* **INPUT MATERIAL**:
__________________________________________________

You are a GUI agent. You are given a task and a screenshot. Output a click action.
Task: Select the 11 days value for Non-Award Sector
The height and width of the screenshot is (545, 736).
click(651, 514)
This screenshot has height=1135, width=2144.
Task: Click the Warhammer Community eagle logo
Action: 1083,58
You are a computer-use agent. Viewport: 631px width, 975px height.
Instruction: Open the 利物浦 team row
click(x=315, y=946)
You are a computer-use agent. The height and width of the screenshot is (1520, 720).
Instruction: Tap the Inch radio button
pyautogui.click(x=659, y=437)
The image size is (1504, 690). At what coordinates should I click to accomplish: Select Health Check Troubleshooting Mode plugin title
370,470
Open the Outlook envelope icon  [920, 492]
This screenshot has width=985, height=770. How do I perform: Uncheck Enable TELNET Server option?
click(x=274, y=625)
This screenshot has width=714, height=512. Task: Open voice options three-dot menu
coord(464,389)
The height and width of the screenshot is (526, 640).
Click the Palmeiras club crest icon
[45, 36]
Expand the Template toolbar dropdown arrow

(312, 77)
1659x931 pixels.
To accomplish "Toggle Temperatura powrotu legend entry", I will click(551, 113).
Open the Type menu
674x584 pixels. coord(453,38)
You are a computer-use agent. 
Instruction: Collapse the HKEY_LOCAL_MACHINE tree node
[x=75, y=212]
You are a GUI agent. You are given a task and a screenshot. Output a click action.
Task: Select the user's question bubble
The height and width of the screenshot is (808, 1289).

__________________________________________________

* **WORK INSTRUCTION**: Which lines run from the one containing "This screenshot has width=985, height=770." through the end of the material? Output them exactly.

* **RESULT BELOW**:
This screenshot has width=985, height=770. How do I perform: Uncheck Enable TELNET Server option?
click(x=274, y=625)
This screenshot has width=714, height=512. Task: Open voice options three-dot menu
coord(464,389)
The height and width of the screenshot is (526, 640).
Click the Palmeiras club crest icon
[45, 36]
Expand the Template toolbar dropdown arrow

(312, 77)
1659x931 pixels.
To accomplish "Toggle Temperatura powrotu legend entry", I will click(551, 113).
Open the Type menu
674x584 pixels. coord(453,38)
You are a computer-use agent. 
Instruction: Collapse the HKEY_LOCAL_MACHINE tree node
[x=75, y=212]
You are a GUI agent. You are given a task and a screenshot. Output a click action.
Task: Select the user's question bubble
The height and width of the screenshot is (808, 1289).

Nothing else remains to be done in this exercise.